Die hochgefährdeten "Handwerker" der Mittel- oder Kleinminen sind hingegen
jung oder Senioren über 50, wie die 33 Verschütteten.
Das war nicht immer so. Castillos Vater konnte noch dank eines Gesetzes des
Sozialisten Salvador Allende aus den frühen Siebzigern wegen Schwerstarbeit
mit 50 in Rente gehen. Auch er war Gewerkschafter, doch während der
Diktatur hielt die Familie den jungen Javier von der Politik fern. "Die
Angst war unbeschreiblich", sagt er, "mir wurden erst mit 29 Jahren die
Augen geöffnet." Als er sich schließlich der KP anschloss, eröffnete ihm
sein Großvater, dass auch er als junger Mann Kommunist war.
"Bei uns liegt das anscheinend im Blut", meint Javier Castillo nur halb im
Spaß. Gewerkschaftskollege Luis Corrotea lobt die Ehrlichkeit und das
pädagogische Geschick des dreifachen Vaters, "er spielt gerne Gitarre und
singt dazu". Sein 15-jährige Sohn Víctor will weder Gewerkschafter noch
Bergmann werden, sondern Rockmusiker. "Nicht so mein Geschmack", lacht
Javier Castillo.
Dann kommt er gleich wieder auf die Politik zu sprechen, erzählt von der
"roten Hochburg" Copiapó, wo sein Parteifreund Lautaro Carmona dank eines
seltenen Wahlbündnisses mit Christ- und Sozialdemokraten bei der letzten
Parlamentswahl eines der insgesamt drei Direktmandate für die Kommunisten
holte.

········

-- Aufgabe A --
Aufgrund welcher Art von Arbeit durfte Castillos Vater laut dem extrahierten Text mit 50 in Rente gehen?
-- Aufgabe B --
Listen Sie sämtliche Personen auf, die im extrahierten Text mit Namen genannt werden.
-- Aufgabe C --
Zitieren Sie aus dem extrahierten Text die Passage, die mit "Das war nicht" beginnt und mit "Javier Castillo." endet.

-- Gegebene Daten --
········

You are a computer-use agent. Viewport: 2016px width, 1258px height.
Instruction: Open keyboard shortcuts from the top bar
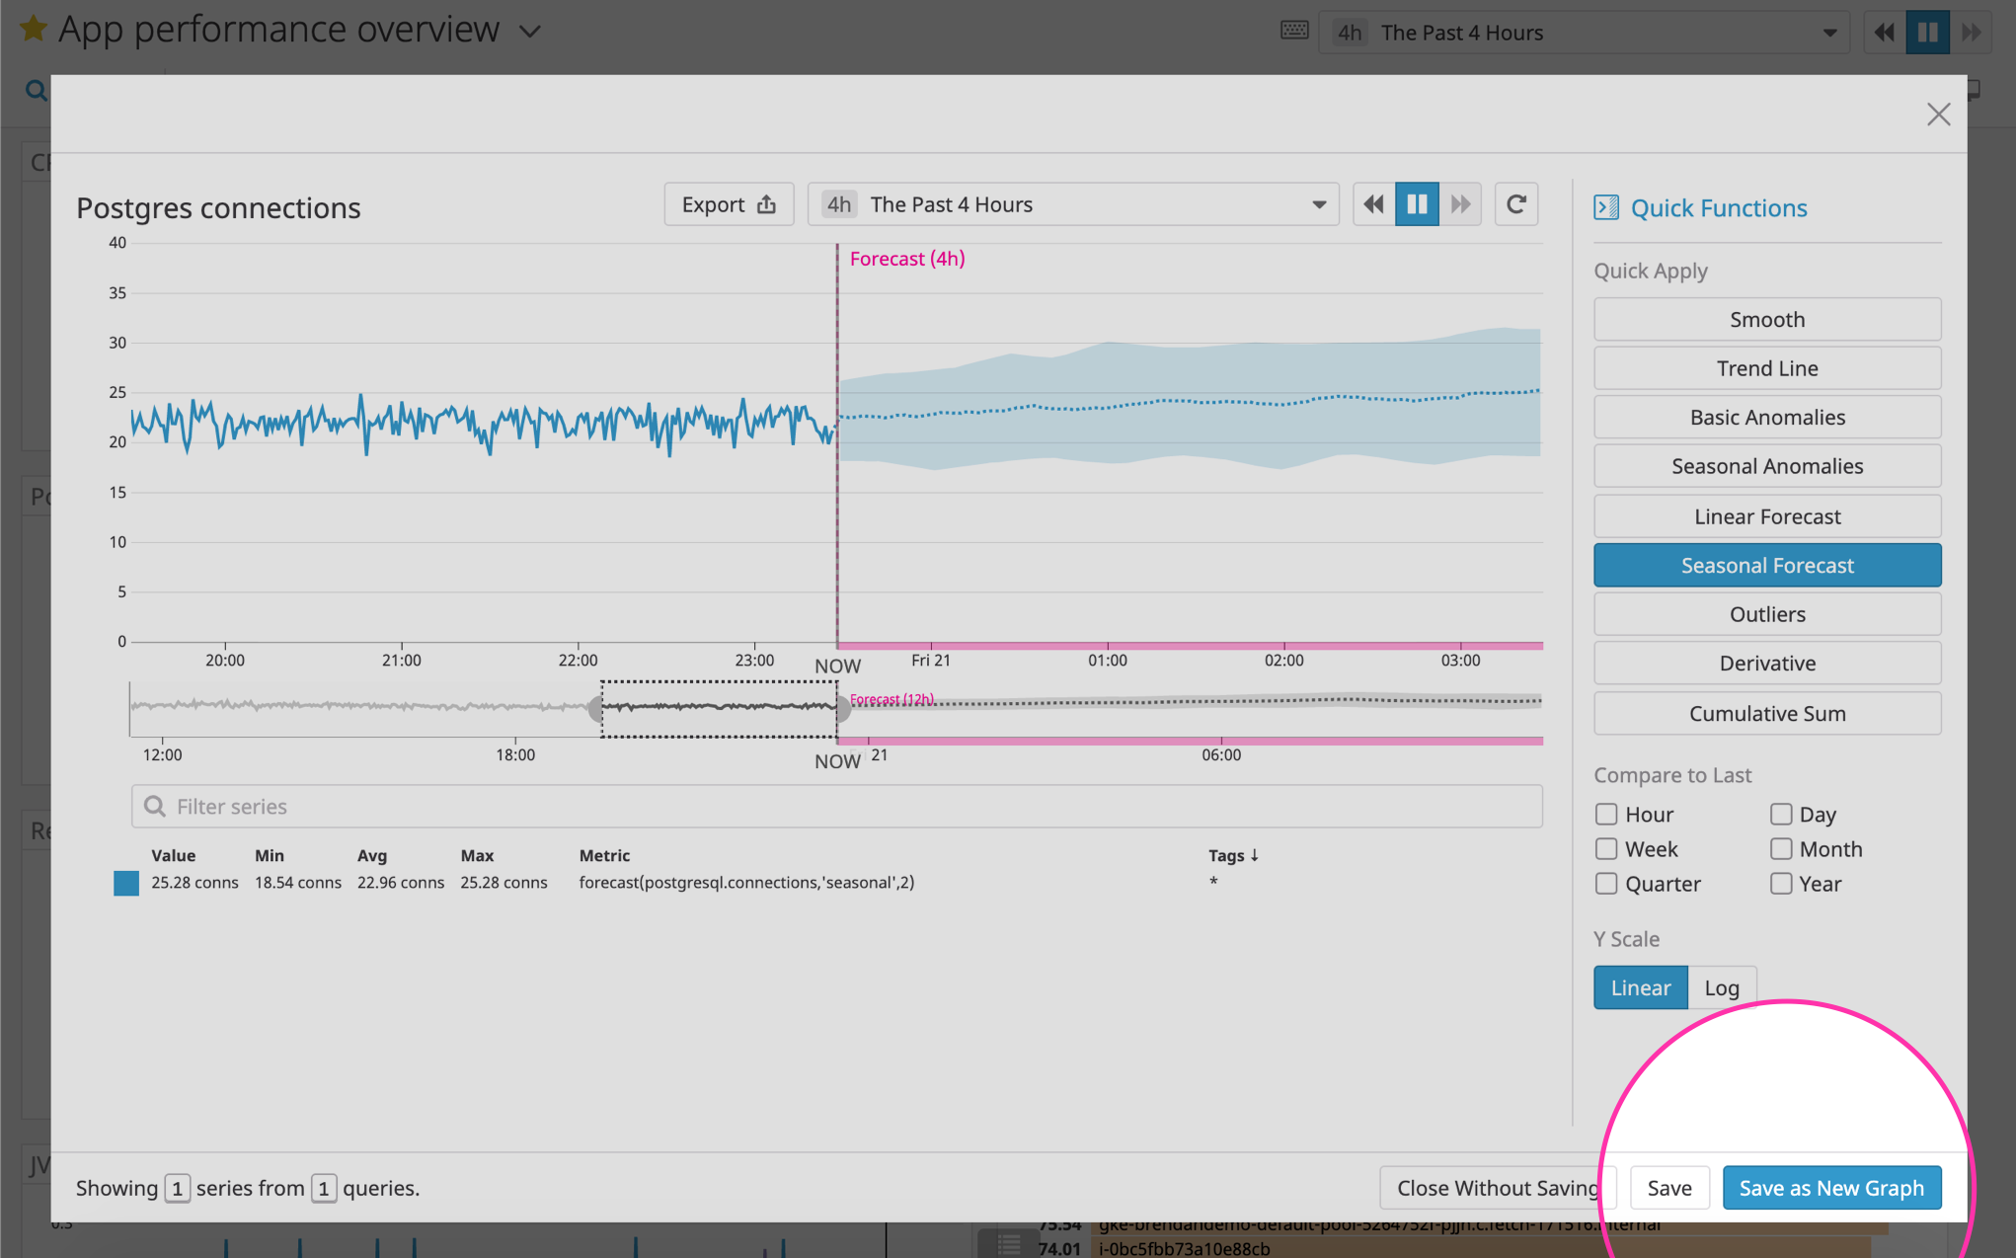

········

-- Lösung A --
Aufgrund von Schwerstarbeit.

-- Lösung B --
Javier Castillo
Salvador Allende
Luis Corrotea
Víctor
Lautaro Carmona

-- Lösung C --
Das war nicht immer so. Castillos Vater konnte noch dank eines Gesetzes des
Sozialisten Salvador Allende aus den frühen Siebzigern wegen Schwerstarbeit
mit 50 in Rente gehen. Auch er war Gewerkschafter, doch während der
Diktatur hielt die Familie den jungen Javier von der Politik fern. "Die
Angst war unbeschreiblich", sagt er, "mir wurden erst mit 29 Jahren die
Augen geöffnet." Als er sich schließlich der KP anschloss, eröffnete ihm
sein Großvater, dass auch er als junger Mann Kommunist war.
"Bei uns liegt das anscheinend im Blut", meint Javier Castillo nur halb im
Spaß. Gewerkschaftskollege Luis Corrotea lobt die Ehrlichkeit und das
pädagogische Geschick des dreifachen Vaters, "er spielt gerne Gitarre und
singt dazu". Sein 15-jährige Sohn Víctor will weder Gewerkschafter noch
Bergmann werden, sondern Rockmusiker. "Nicht so mein Geschmack", lacht
Javier Castillo.